§ **The exercise**:
Transcribe the lines of the listing starting at the line containing "You are a GUI" and ending at the line containing "Screen dimensions: 1104x828", both included, with no other lines.

§ **Record list**:
-*-*-

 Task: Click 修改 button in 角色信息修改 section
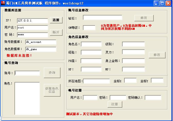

-*-*-

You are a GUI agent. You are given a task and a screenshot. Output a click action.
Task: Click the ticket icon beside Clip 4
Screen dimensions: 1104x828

-*-*-

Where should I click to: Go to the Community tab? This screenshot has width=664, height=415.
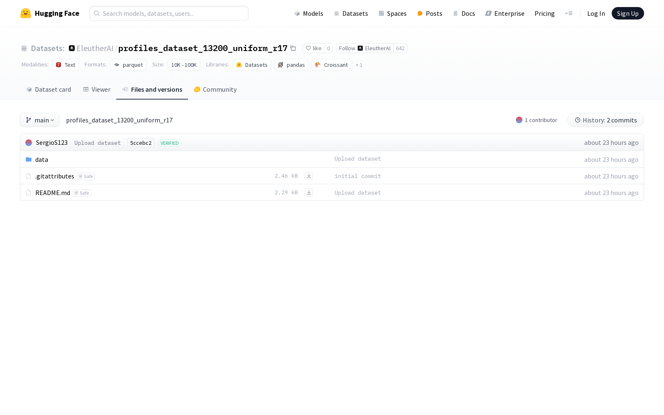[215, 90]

-*-*-

§ **Correct output**:
You are a GUI agent. You are given a task and a screenshot. Output a click action.
Task: Click the ticket icon beside Clip 4
Screen dimensions: 1104x828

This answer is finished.